By Shashwat Chauhan and Sukriti Gupta
(Reuters) - Wall Street's main indexes rose on Thursday, driven by post-earnings advances in Meta and Tesla, although Microsoft's weak cloud forecast and downbeat results from Cigna dampened investor enthusiasm.
Microsoft dropped 4.7% after forecasting disappointing growth in its cloud computing business.
Meta Platforms rose 4.5% after beating estimates for fourth-quarter revenue, but forecast that first-quarter sales might miss estimates.
Tesla gained 0.5% after saying it was on track to roll out new, cheaper EV models in the first half of 2025. It also said it would start testing a paid autonomous car service in June, overshadowing quarterly results that fell short of expectations.
"We had a number of results yesterday, which showed that grand ambitions are still rewarded," said Frédérique Carrier, head of investment strategy for RBC Wealth Management.
"We saw that with the difference in performance between Tesla and Meta, which both have grand ambitions, compared to the market reaction to Microsoft earnings."
At 10:01 a.m.
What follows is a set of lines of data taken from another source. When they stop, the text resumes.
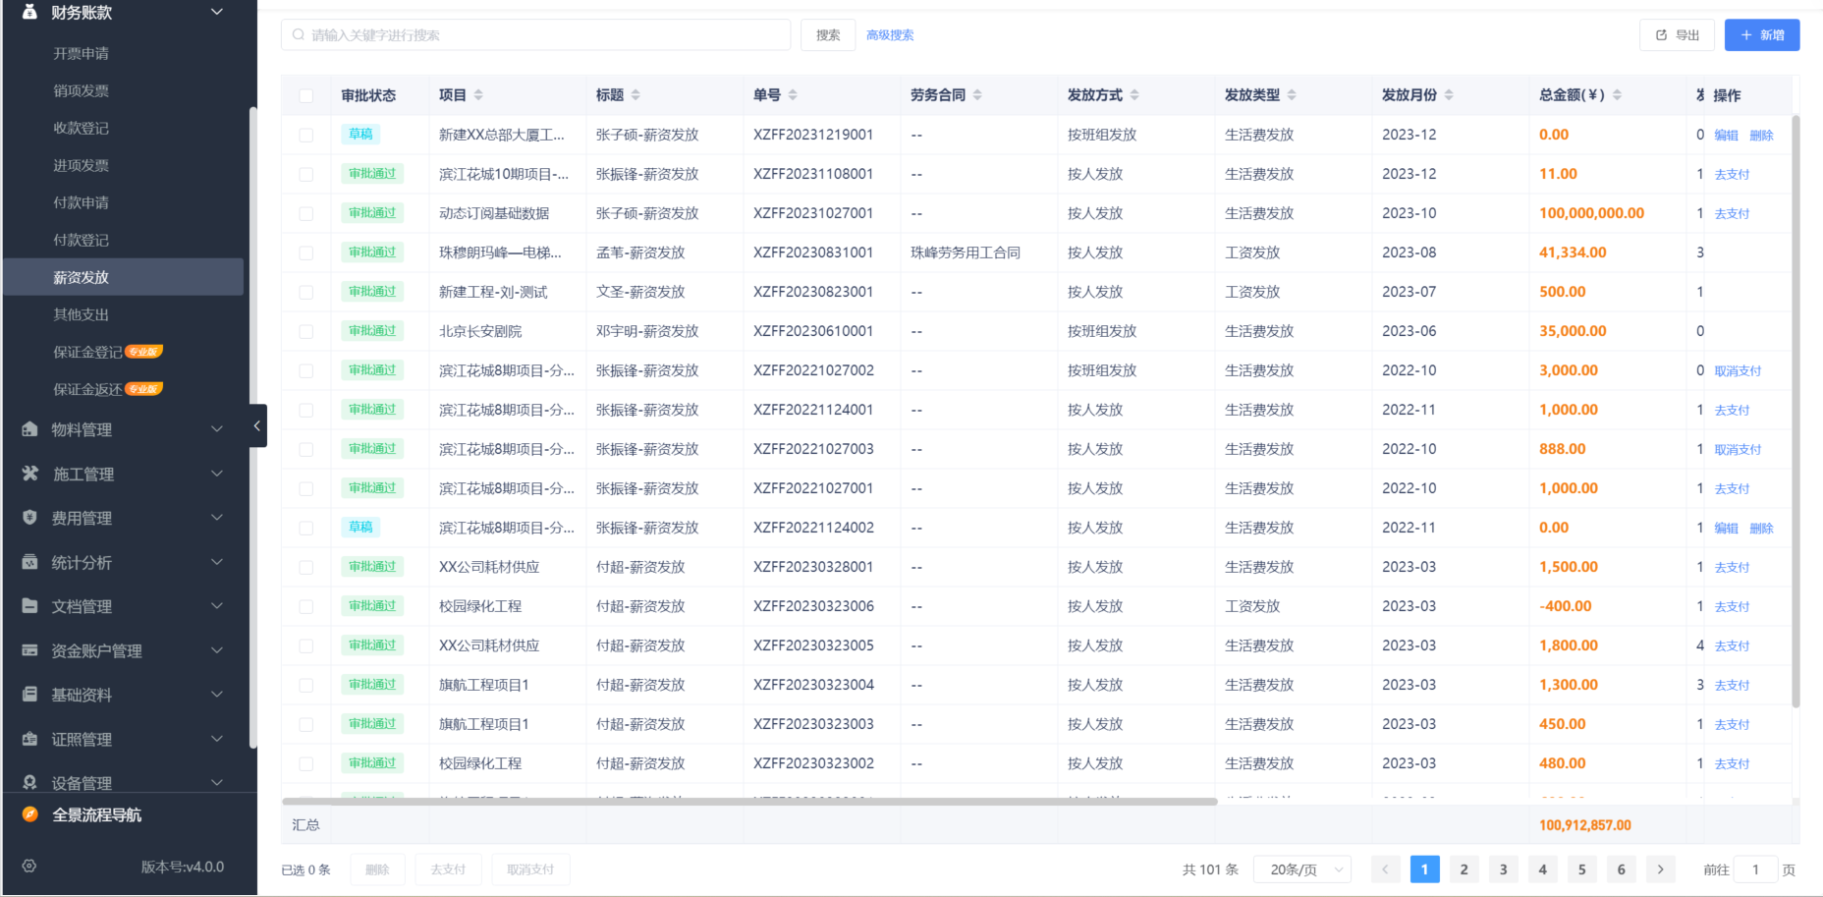Image resolution: width=1823 pixels, height=897 pixels.
Task: Select the 证照管理 sidebar icon
Action: (x=28, y=739)

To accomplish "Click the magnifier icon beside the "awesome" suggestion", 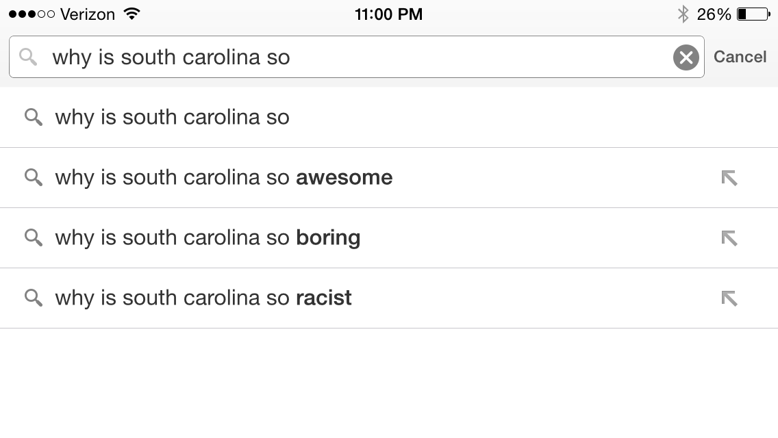I will tap(34, 177).
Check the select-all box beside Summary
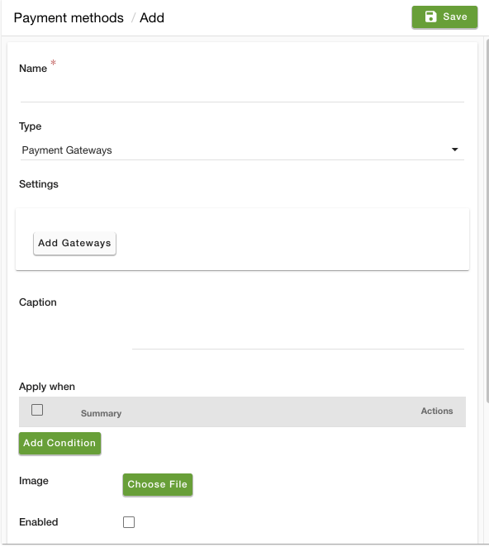This screenshot has height=547, width=489. 37,410
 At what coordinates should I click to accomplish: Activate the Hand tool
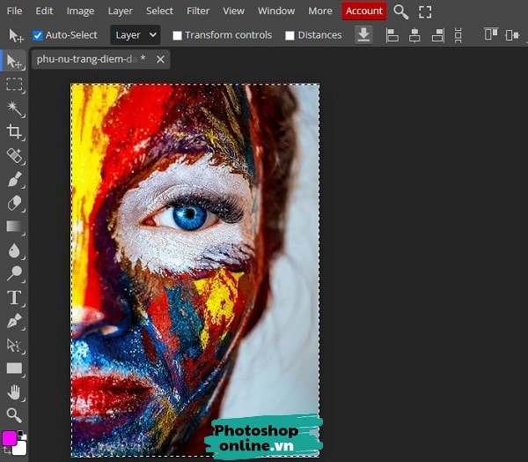[x=14, y=391]
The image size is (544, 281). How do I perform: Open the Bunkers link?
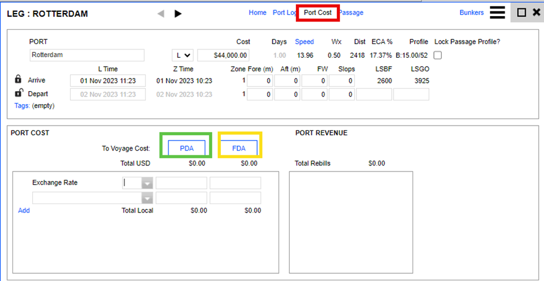[x=471, y=13]
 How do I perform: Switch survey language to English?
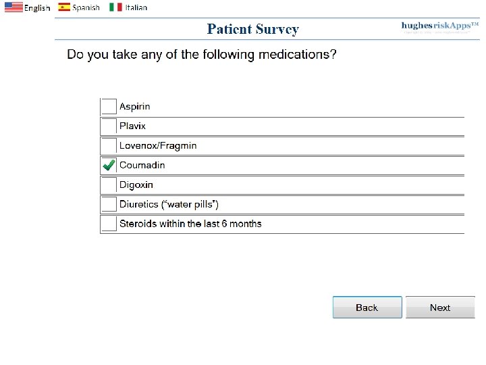(37, 8)
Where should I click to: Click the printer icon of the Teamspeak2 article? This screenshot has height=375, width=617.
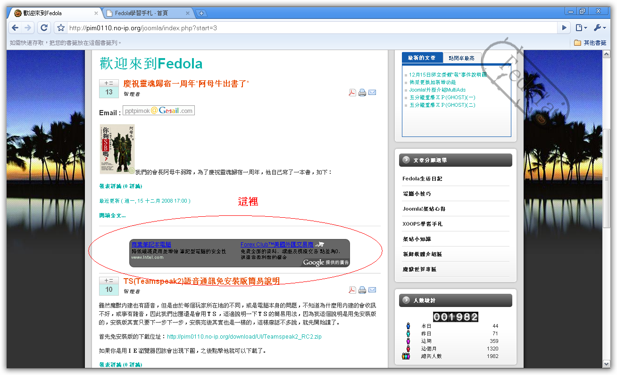(362, 290)
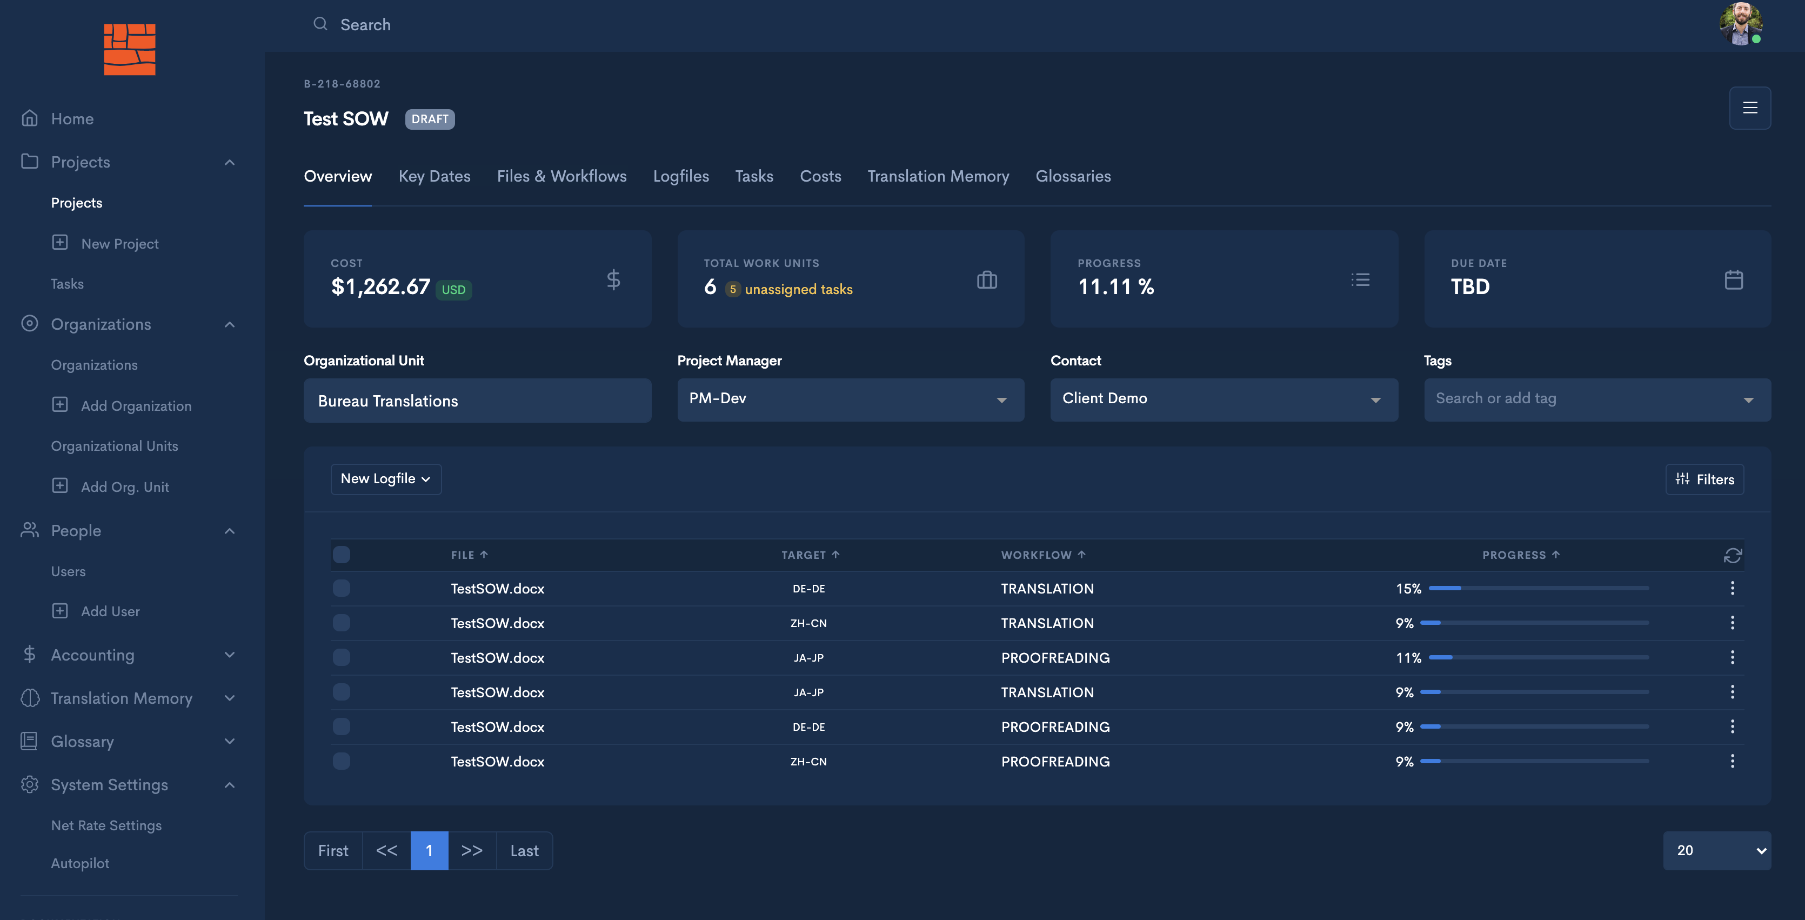The image size is (1805, 920).
Task: Open the calendar icon on Due Date card
Action: [x=1734, y=279]
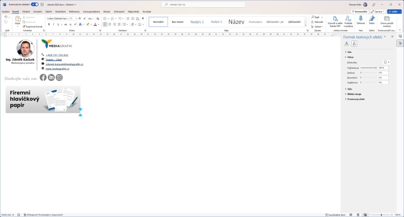Click the Kopírovat formát painter
The width and height of the screenshot is (404, 217).
point(33,26)
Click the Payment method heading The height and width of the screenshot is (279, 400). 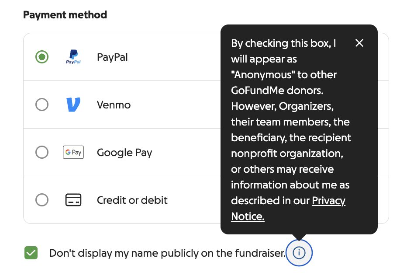[65, 15]
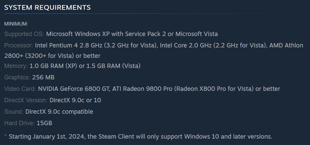Click the System Requirements heading
Image resolution: width=310 pixels, height=145 pixels.
click(x=47, y=7)
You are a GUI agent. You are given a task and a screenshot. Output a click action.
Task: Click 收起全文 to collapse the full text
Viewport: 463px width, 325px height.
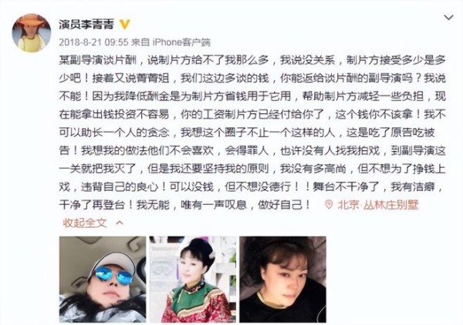coord(85,223)
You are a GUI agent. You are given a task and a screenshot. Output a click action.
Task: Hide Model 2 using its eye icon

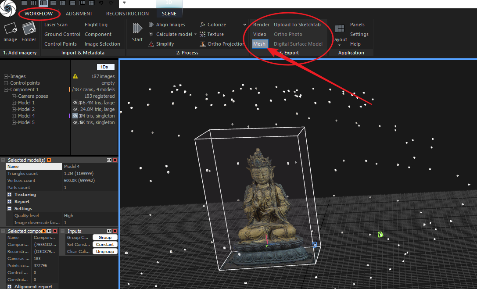pos(75,109)
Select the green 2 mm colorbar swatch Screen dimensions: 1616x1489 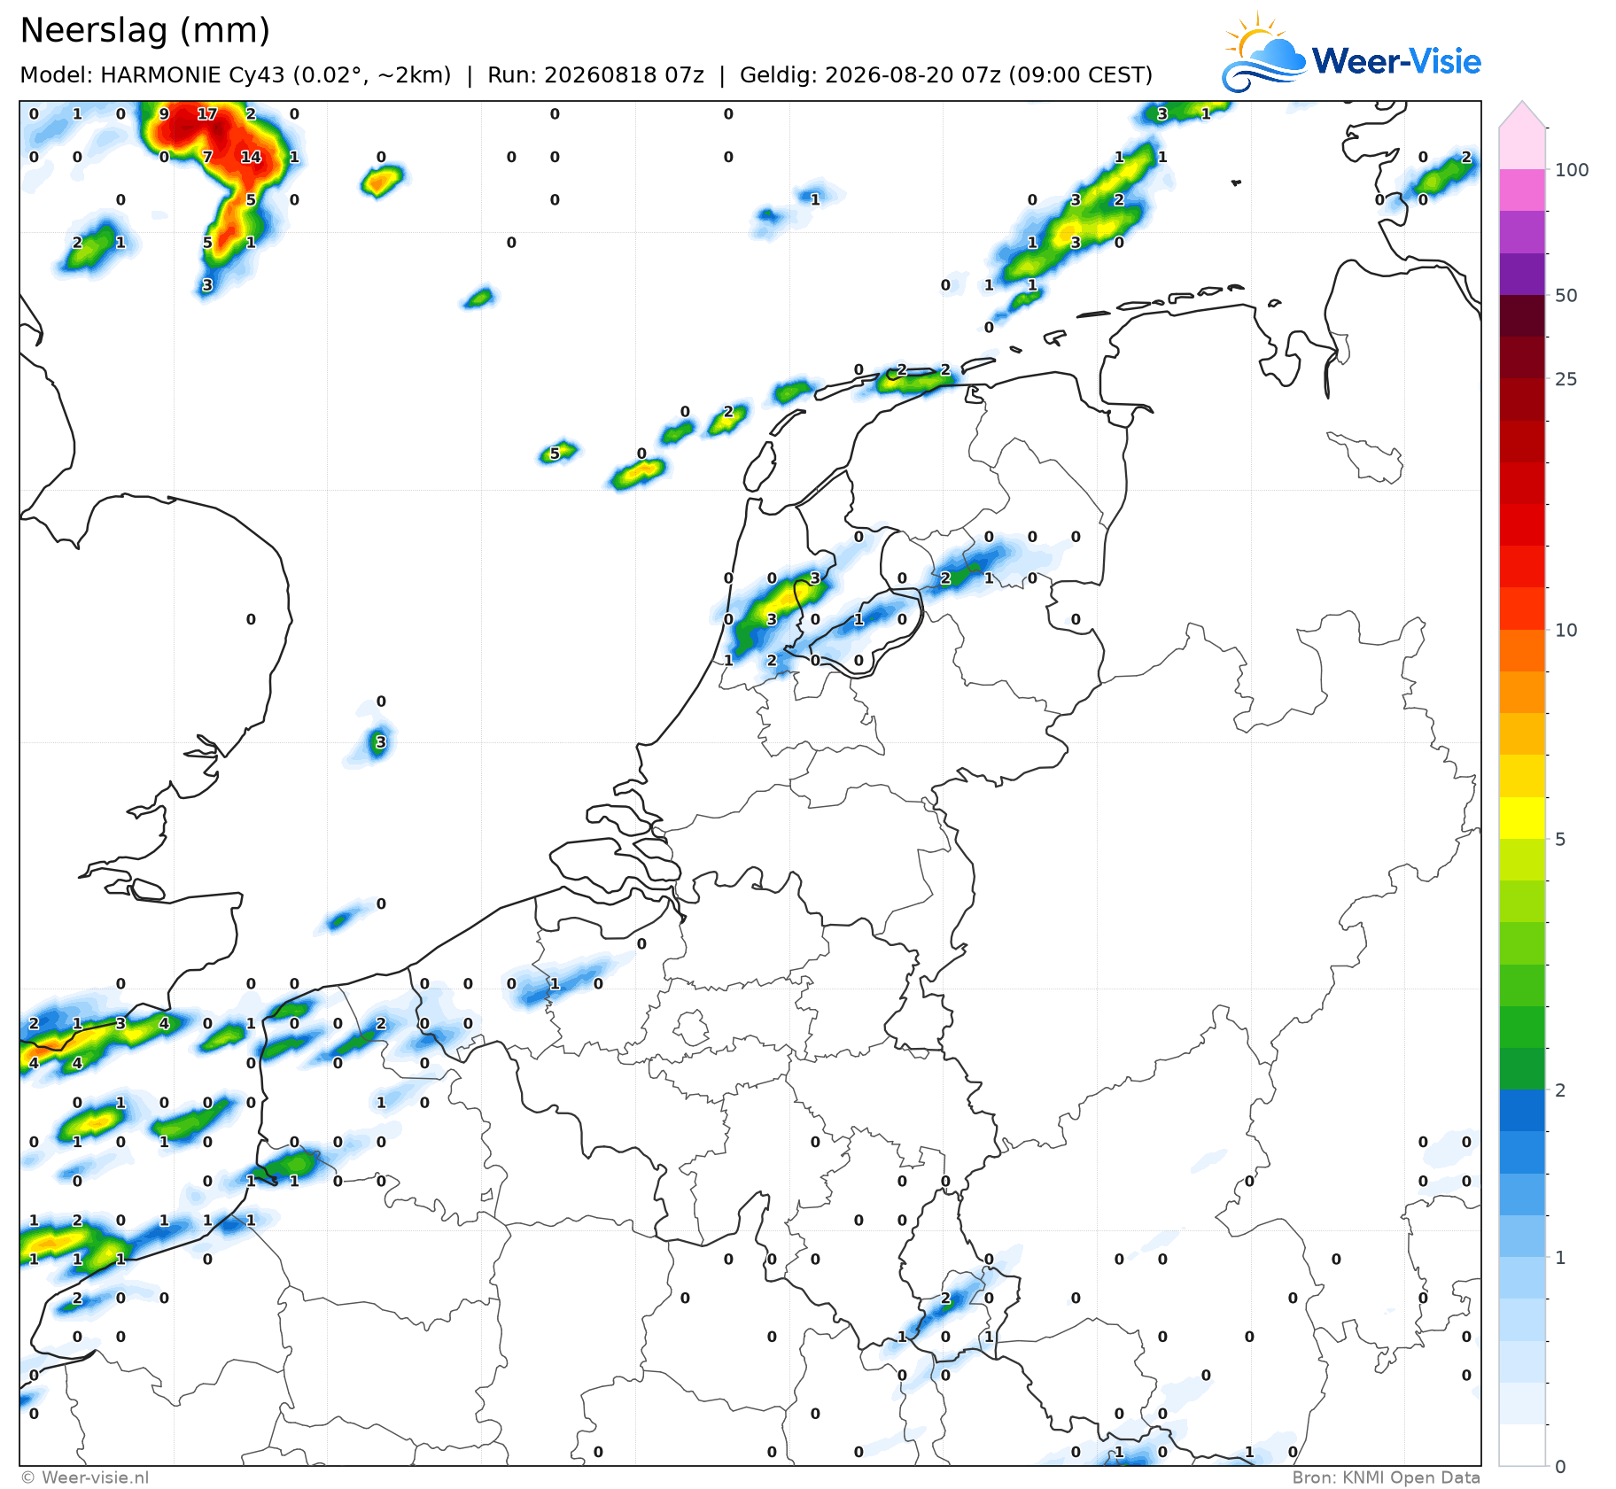[1522, 1069]
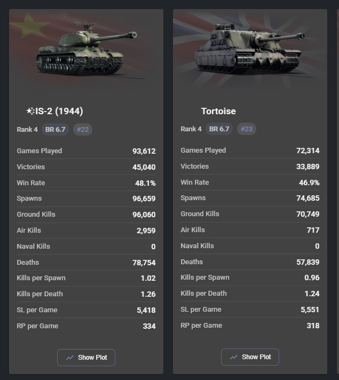Viewport: 339px width, 380px height.
Task: Click the IS-2 Kills per Death value 1.26
Action: coord(147,294)
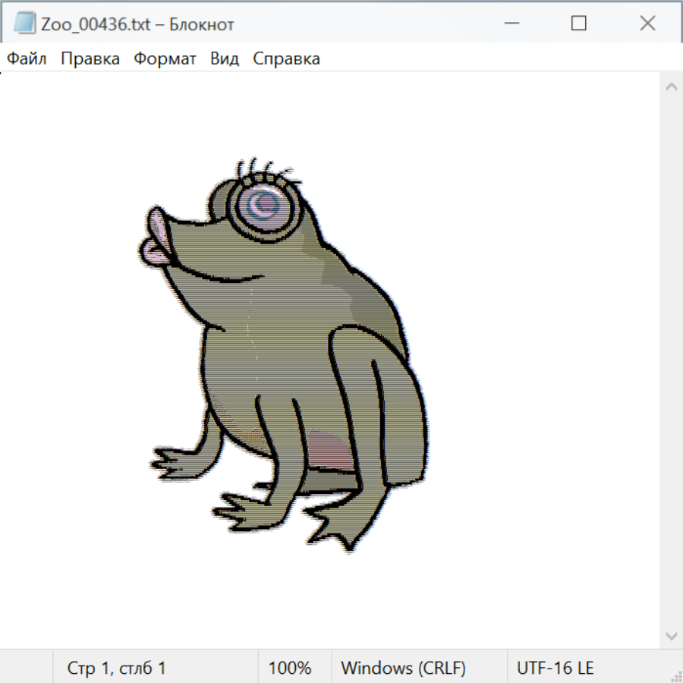Click the Стр 1, стлб 1 indicator
The height and width of the screenshot is (683, 683).
tap(116, 668)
ET, the Dow Jones Industrial Average rose 102.06 points, or 0.23%, to 44,815.58, the S&P 500 gained 28.19 points, or 0.47%, to 6,067.50, and the Nasdaq Composite added 74.76 points, or 0.39%, to 19,707.08.
Ten of the 11 S&P 500 sectors traded higher, with communication services leading broader market gains with a 2.1% rise, on a boost from Meta. Technology stocks were down 0.5%.
The Russell 2000 index advanced 1.3%.
Health insurer Cigna slid 9.7% after it forecast annual profit below expectations and missed fourth-quarter estimates, while United Parcel Service lost 14.8% after forecasting 2025 revenue below expectations.
Lam Research rose 5.2% after the chip-making equipment supplier forecast third-quarter revenue above expectations, driven by a surge in orders from chip firms amid the AI boom.
Chip-related companies Broadcom and Marvell Technology jumped 5.8% and 3.8%, respectively. A gauge of semiconductor stocks advanced 1.4%.
Apple and Intel are scheduled to report results after markets close.
The U.S. Federal Reserve held interest rates steady on Wednesday, removing language acknowledging easing inflation from its latest policy meeting statement. Chair Jerome Powell said there would be no rush to cut rates again until inflation and job numbers made it appropriate.
Meanwhile, data showed U.S. economic growth slowed in the fourth quarter, while a jobless claims report for the previous week showed claims fell more than expected.
Markets were rocked earlier this week by the meteoric rise of Chinese startup DeepSeek's AI models, which posed stiff competition to leading U.S. artificial-intelligence model providers and sparked worries of a price war.
Among other movers, IBM jumped 12.9% after the company surpassed fourth-quarter profit expectations. ServiceNow lost 11.8% after the software firm forecast annual subscription revenue below Wall Street estimates.
Advancing issues outnumbered decliners by a 5.09-to-1 ratio on the NYSE, and by a 2.58-to-1 ratio on the Nasdaq.
The S&P 500 posted 33 new 52-week highs and seven new lows, while the Nasdaq Composite recorded 67 new highs and 48 new lows.